_SHORT TASK_:
Render the part of the data that opens with the line containing "#夢みる小学校 (20, 216)" and runs through the end of the data as a numbered list, leaving out any blank lines.
* START DATA FOR PROCESSING *
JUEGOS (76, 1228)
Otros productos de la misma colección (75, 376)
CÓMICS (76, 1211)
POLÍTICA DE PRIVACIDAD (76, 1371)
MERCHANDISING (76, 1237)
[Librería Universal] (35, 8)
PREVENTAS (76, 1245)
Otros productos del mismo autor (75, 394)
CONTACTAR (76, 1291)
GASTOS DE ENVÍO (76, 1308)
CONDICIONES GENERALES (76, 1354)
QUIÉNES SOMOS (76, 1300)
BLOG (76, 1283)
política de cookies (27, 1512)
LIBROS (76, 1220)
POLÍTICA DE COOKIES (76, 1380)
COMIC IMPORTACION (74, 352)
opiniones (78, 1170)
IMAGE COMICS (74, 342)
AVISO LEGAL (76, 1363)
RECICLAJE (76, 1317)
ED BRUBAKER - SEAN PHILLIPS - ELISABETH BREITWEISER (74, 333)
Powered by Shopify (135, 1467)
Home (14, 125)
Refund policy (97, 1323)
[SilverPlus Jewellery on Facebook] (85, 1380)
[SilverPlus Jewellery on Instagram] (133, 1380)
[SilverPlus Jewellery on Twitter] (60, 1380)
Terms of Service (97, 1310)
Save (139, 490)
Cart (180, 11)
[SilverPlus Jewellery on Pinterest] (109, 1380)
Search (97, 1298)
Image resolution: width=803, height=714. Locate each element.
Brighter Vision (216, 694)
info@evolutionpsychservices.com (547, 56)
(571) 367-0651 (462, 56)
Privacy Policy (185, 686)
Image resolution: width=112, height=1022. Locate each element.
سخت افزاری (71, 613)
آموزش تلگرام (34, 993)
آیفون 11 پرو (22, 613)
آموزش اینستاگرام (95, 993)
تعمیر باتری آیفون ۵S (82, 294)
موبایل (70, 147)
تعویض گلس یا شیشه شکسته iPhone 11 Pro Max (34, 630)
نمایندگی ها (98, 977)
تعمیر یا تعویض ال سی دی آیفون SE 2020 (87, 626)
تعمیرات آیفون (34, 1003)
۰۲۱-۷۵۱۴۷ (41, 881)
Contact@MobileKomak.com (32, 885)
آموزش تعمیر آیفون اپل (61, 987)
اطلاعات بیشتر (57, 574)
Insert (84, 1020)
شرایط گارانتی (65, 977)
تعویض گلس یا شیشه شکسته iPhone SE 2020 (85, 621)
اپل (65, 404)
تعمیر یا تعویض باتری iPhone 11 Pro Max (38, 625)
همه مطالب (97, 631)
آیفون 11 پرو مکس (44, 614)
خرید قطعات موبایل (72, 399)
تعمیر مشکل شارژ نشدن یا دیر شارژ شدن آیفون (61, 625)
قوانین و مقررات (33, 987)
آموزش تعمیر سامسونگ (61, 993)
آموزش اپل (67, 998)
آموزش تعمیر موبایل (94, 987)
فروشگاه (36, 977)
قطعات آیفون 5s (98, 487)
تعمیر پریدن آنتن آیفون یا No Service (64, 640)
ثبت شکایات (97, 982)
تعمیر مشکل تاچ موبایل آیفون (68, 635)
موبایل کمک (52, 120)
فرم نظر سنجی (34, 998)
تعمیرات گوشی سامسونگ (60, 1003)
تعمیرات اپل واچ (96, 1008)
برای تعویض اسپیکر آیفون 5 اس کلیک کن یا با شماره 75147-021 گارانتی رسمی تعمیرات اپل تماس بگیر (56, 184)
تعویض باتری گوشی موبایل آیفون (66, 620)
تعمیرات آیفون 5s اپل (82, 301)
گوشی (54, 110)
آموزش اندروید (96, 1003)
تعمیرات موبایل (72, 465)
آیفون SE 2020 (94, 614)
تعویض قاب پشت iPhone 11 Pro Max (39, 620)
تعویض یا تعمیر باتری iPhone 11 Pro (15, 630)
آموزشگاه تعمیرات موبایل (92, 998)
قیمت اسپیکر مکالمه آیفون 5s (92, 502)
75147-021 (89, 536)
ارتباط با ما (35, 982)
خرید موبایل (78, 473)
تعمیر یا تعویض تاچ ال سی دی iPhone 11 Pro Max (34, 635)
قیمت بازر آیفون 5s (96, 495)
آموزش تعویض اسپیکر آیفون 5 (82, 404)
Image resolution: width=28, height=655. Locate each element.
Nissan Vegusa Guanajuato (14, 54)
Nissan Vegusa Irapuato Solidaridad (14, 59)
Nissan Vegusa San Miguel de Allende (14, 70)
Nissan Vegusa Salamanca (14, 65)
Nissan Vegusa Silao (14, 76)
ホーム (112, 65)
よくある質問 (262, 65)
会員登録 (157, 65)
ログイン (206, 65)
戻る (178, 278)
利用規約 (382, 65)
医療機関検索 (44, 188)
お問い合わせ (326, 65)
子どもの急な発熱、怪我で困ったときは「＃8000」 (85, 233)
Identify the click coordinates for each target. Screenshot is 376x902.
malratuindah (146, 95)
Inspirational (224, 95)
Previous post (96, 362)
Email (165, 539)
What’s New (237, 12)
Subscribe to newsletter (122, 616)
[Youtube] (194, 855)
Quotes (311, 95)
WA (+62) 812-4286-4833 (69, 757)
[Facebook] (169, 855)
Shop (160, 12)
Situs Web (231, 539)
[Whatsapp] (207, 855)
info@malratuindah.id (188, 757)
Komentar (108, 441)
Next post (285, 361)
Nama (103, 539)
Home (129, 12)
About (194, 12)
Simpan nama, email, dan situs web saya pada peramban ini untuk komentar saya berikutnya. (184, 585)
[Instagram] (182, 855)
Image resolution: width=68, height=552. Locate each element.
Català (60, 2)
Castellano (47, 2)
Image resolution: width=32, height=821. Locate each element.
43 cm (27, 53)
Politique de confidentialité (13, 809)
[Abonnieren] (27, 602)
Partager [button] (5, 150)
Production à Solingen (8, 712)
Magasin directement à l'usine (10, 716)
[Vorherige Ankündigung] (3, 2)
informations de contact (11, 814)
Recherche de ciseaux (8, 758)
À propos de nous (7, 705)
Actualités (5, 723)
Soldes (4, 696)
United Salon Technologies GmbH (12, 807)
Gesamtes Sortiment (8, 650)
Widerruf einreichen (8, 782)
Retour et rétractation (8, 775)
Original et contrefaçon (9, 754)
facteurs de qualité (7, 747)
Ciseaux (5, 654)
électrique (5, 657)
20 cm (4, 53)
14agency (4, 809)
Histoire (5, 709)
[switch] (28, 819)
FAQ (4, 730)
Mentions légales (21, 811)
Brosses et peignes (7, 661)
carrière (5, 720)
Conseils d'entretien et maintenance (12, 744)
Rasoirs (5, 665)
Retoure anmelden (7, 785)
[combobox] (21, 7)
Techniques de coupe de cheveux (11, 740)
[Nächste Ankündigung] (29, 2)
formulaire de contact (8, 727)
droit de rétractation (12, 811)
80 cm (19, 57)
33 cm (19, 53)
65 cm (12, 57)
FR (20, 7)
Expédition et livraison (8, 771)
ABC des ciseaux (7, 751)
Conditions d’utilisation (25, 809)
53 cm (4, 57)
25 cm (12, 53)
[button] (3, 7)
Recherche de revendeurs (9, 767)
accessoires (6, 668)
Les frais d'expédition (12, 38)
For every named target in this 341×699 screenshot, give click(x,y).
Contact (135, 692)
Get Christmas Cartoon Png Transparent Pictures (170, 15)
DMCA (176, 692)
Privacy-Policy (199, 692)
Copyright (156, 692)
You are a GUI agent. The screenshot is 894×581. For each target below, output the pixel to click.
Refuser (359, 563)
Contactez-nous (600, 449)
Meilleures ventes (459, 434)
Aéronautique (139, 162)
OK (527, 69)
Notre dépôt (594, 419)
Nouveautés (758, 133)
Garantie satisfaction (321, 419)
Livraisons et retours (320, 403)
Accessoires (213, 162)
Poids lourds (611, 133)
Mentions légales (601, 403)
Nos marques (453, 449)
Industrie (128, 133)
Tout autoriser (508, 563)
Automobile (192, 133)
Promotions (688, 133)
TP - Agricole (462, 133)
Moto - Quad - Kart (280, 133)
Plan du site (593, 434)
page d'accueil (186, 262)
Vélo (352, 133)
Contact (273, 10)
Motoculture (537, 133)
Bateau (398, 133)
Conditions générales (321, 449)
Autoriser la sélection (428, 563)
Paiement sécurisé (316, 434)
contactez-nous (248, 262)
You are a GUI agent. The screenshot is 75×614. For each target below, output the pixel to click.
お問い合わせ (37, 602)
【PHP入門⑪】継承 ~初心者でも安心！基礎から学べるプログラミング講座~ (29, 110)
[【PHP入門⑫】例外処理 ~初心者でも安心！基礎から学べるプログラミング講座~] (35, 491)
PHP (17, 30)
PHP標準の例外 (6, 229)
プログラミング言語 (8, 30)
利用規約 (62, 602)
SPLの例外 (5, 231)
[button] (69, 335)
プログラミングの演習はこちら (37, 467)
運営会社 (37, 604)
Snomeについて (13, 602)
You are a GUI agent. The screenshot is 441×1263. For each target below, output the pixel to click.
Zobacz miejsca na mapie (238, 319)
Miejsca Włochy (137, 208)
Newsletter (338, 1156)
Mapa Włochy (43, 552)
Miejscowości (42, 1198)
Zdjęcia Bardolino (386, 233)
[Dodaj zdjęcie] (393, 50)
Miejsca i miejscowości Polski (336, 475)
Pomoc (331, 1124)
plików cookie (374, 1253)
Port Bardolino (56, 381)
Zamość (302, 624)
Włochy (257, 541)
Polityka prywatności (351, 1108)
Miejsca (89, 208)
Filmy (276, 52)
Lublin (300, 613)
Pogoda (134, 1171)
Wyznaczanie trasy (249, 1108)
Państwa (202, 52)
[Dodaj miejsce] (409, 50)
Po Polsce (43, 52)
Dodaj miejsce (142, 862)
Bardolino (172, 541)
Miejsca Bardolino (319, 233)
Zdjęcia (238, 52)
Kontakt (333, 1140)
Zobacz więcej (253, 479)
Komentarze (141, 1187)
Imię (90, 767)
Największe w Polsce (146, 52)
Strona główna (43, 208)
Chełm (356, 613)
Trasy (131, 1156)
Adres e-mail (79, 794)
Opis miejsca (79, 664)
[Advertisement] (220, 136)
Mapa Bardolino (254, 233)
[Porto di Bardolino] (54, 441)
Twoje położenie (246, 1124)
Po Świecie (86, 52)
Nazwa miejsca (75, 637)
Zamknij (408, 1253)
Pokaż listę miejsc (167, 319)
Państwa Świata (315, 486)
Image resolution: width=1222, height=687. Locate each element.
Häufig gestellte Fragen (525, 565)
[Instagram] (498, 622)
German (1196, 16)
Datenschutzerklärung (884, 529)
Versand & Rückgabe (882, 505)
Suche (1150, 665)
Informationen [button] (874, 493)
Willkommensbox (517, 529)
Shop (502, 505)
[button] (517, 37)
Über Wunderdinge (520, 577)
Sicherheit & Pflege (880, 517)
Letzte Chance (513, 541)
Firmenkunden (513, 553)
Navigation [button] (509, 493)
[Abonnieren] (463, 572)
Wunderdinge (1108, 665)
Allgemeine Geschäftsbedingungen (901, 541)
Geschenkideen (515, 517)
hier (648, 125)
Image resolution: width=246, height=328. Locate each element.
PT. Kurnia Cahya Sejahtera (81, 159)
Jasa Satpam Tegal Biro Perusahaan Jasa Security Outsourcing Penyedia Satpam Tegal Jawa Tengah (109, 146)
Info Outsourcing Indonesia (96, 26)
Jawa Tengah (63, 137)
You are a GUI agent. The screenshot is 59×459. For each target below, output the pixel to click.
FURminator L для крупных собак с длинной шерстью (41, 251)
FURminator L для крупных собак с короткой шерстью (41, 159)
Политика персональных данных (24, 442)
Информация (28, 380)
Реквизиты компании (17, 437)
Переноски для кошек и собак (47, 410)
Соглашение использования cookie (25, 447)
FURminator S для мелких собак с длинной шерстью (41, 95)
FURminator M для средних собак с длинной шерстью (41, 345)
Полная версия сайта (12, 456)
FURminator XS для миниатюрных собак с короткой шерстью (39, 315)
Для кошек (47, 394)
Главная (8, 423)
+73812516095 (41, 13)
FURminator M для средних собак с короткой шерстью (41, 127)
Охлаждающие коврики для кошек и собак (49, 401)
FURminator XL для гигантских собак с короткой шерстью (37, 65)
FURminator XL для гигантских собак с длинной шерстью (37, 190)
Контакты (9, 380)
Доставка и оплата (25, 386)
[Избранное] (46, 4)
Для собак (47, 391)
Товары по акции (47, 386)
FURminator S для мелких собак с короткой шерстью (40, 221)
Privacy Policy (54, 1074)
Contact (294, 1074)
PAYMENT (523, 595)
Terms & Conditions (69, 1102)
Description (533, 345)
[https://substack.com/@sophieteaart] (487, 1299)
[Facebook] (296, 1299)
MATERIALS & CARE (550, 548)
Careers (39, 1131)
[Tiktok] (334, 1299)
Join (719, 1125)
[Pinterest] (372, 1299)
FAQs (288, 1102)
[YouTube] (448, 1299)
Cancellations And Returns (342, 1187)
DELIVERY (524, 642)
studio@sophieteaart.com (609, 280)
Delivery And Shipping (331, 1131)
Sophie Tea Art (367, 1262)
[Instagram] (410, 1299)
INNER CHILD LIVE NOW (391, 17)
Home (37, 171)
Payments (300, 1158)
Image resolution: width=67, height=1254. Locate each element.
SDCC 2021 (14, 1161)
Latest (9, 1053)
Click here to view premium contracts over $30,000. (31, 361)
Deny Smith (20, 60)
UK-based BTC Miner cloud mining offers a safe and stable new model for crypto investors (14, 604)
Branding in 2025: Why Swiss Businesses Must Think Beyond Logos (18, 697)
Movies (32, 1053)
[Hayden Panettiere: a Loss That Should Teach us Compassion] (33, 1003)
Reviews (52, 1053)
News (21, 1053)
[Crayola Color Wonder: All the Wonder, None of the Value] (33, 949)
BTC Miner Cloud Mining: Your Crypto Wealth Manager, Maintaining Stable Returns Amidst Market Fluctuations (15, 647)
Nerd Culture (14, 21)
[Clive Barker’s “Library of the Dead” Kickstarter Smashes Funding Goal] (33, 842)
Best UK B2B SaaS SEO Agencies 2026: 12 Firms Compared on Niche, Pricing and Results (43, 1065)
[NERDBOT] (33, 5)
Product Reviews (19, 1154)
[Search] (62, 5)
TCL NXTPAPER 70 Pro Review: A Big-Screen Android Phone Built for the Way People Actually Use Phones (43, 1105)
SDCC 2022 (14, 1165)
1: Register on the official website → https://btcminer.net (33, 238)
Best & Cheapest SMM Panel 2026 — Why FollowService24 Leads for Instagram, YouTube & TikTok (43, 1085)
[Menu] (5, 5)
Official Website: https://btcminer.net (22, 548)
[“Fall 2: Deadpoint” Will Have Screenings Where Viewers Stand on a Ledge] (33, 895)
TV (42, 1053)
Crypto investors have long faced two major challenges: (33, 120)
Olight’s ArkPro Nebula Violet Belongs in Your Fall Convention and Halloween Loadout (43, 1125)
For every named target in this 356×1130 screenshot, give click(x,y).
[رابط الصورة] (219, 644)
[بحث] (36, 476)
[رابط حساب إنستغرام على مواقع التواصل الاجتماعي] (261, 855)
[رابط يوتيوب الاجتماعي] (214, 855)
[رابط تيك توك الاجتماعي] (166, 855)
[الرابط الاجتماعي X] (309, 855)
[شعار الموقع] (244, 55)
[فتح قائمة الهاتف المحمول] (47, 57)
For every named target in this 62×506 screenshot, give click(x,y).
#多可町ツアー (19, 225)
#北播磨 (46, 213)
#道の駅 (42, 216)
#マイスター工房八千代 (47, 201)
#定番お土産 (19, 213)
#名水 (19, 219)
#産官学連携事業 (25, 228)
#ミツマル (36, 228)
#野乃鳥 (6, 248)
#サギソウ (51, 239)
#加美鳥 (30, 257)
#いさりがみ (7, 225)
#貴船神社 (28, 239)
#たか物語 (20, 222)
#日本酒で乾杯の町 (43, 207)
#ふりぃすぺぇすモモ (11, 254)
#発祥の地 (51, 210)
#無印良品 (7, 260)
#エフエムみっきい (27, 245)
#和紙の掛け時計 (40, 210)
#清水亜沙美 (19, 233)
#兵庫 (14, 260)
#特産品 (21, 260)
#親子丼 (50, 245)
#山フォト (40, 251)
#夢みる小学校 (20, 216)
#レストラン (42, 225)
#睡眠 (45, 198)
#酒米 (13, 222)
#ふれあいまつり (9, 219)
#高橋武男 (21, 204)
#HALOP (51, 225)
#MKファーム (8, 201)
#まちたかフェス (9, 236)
* END DATA FOR PROCESSING *
_RESULT_:
1. #夢みる小学校 (20, 216)
2. #レストラン (42, 225)
3. #睡眠 (45, 198)
4. #酒米 (13, 222)
5. #ふれあいまつり (9, 219)
6. #高橋武男 (21, 204)
7. #HALOP (51, 225)
8. #MKファーム (8, 201)
9. #まちたかフェス (9, 236)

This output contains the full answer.